Ольсен окаменел на месте, не зная, что делать и говорить. Внутри него словно все уничтожили, разгромили, разбили. Сердце словно заточили в железных оковах, не разрешая ему биться без лишней надобности. Никогда еще Йоханесс не ощущал себя на Небесах, а потом так быстро и стремительно летел с них прямо в Ад. Невольно вспомнились слова Эльфриды про морального ублюдка, сцена с сожжением людей заживо, мерзкие гангстеры, страх населения. Может быть, они все правы?

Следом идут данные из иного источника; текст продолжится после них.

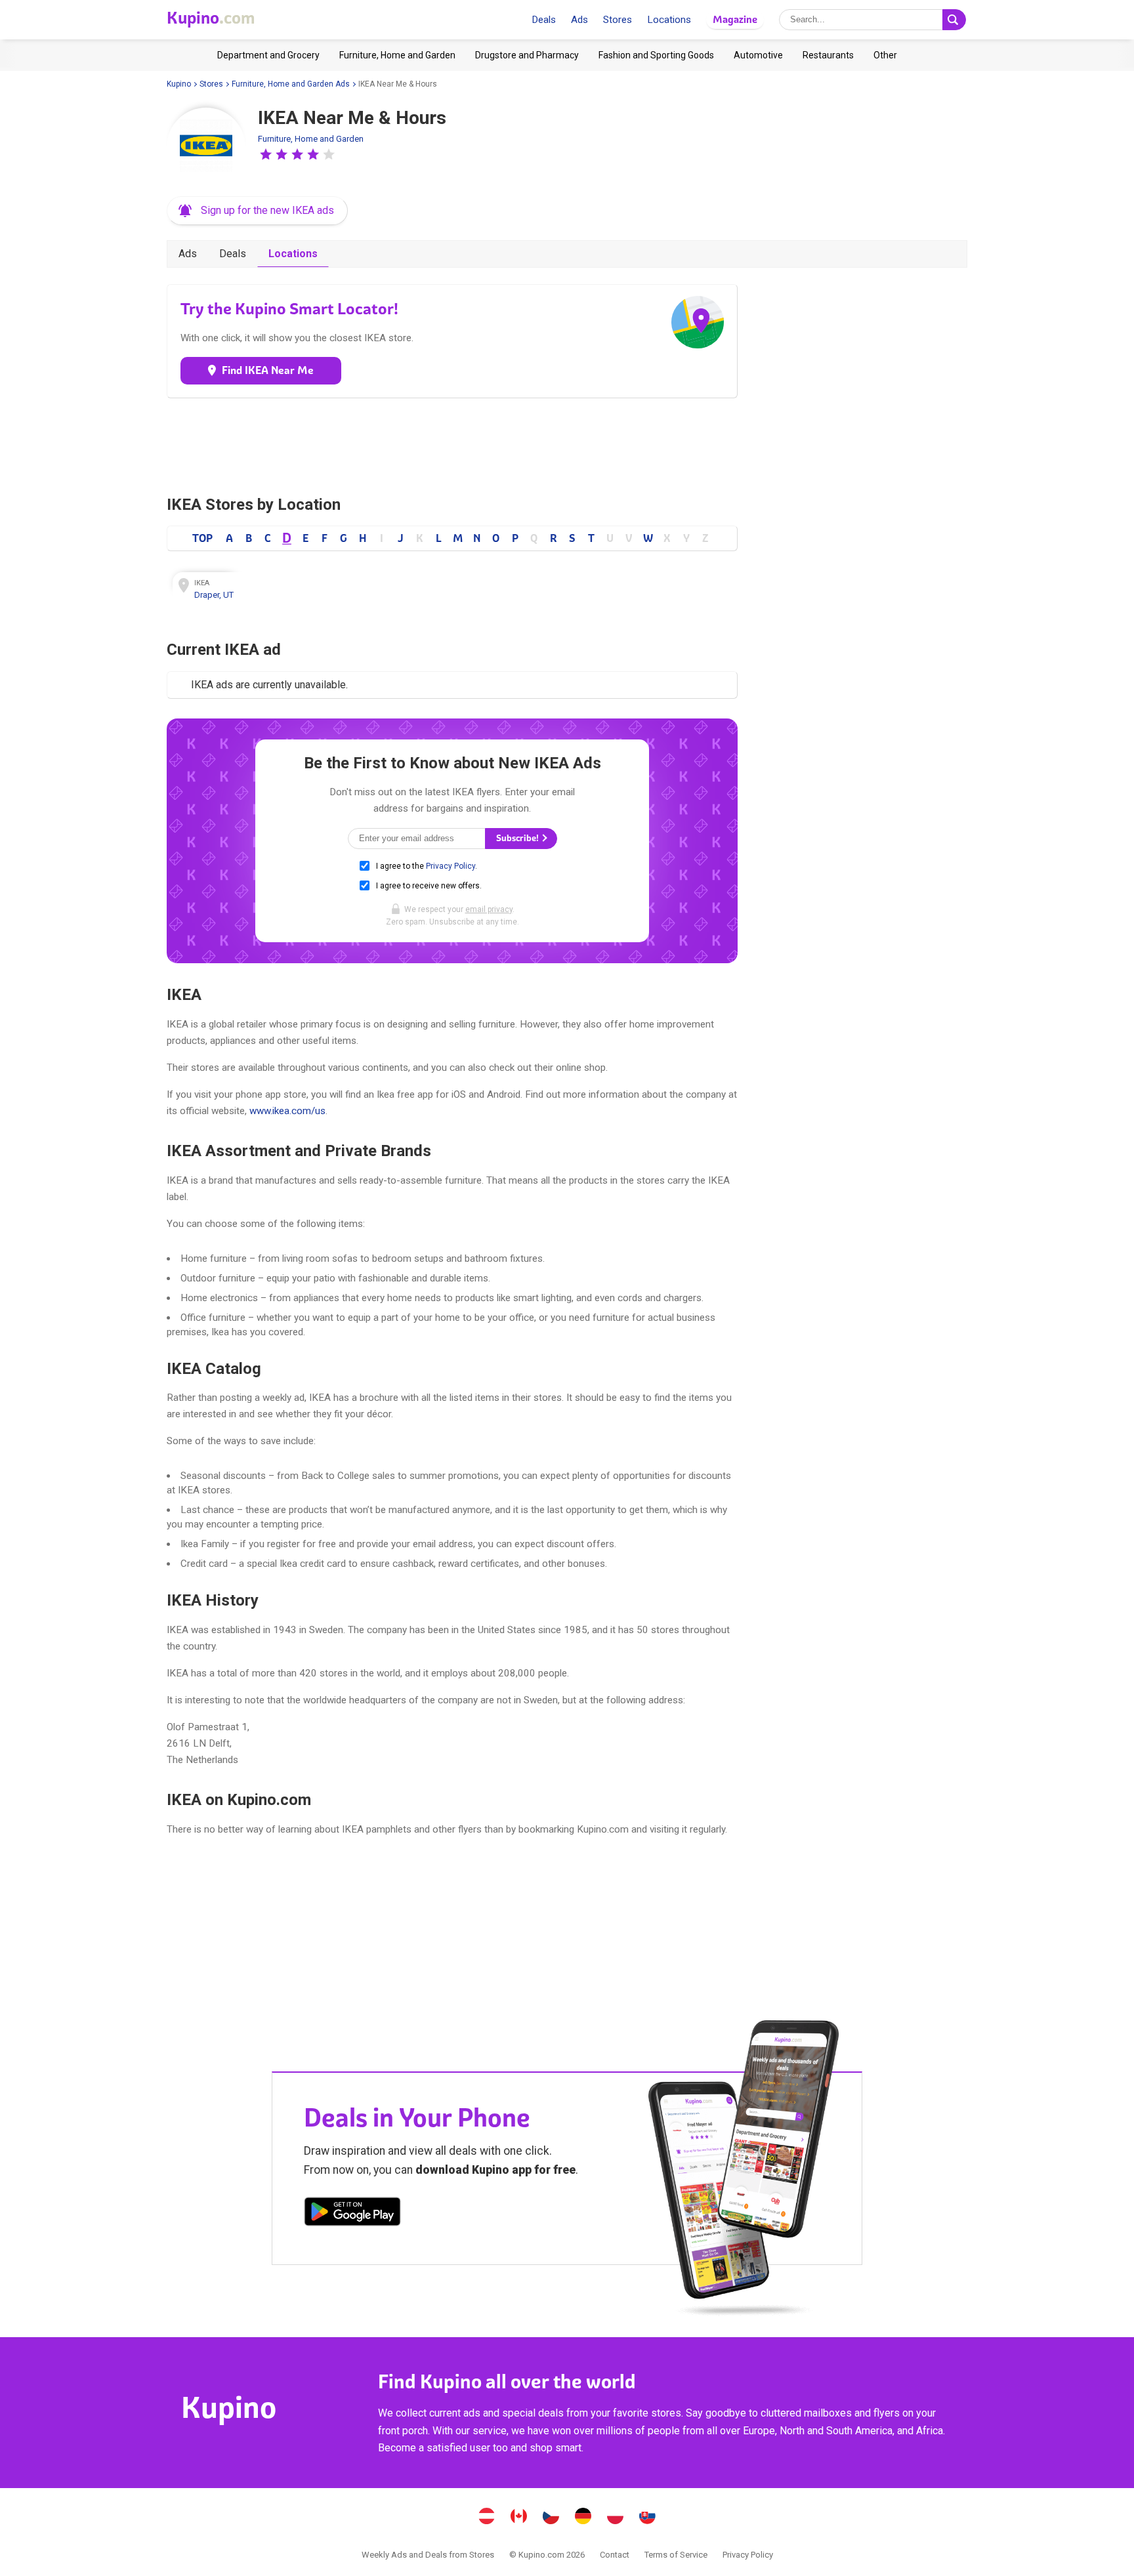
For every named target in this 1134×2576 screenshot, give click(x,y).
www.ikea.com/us (287, 1111)
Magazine (735, 19)
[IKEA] (206, 147)
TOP (202, 538)
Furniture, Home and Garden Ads (291, 84)
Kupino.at (487, 2517)
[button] (266, 154)
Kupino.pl (615, 2517)
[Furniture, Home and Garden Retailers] (397, 55)
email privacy (489, 909)
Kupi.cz (551, 2517)
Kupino (179, 84)
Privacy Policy (450, 866)
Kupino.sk (648, 2517)
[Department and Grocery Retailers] (268, 55)
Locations (669, 20)
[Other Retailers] (885, 55)
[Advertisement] (452, 443)
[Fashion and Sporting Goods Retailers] (656, 55)
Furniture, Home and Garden (311, 139)
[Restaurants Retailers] (828, 55)
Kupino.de (583, 2517)
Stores (617, 20)
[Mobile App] (352, 2213)
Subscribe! (518, 838)
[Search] (954, 19)
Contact (614, 2555)
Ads (579, 20)
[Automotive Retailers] (758, 55)
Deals (544, 20)
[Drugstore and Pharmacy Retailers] (527, 55)
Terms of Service (675, 2555)
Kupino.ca (519, 2517)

Может быть, в Эрике уже давно не осталось ничего от человека?

Однако одна часть Ольсена продолжала задаваться вопросом: кто и каким образом настолько сильно разбил Ричардсона? Ведь он наверняка когда-то был ребенком. Все чудовища, гениальные злодеи, монстры, кровожадные убийцы, насильники и маньяки когда-то были детьми.

— Знаешь, почему ты здесь? Потому что ты игрушка в магазине, дешевая, но необычная, которую я захотел забрать себе. И я всегда получаю то, что хочу. Это благодаря моим стараниям твой любимый кузен стал банкротом! — истерика Эрика достигла своего пика. С его глаз брызнули слезы, но он продолжал дико смеяться, дрожа всем телом. На лице Йоханесса застыл немой ужас, что не осталось без внимания Ричардсона. Гангстер медленно подошел к гостю. — Если ты что-нибудь пикнешь, если ты попытаешься ставить мне палки в колеса, то я убью и твоего недоноска, и старого олуха Гловера, и тупую пизду Эльфриду. Я буду расчленять всех, кого ты любишь, медленно, подвергая их самой мучительной и длительной болезни. А ты будешь на них смотреть и кричать от своей беспомощности.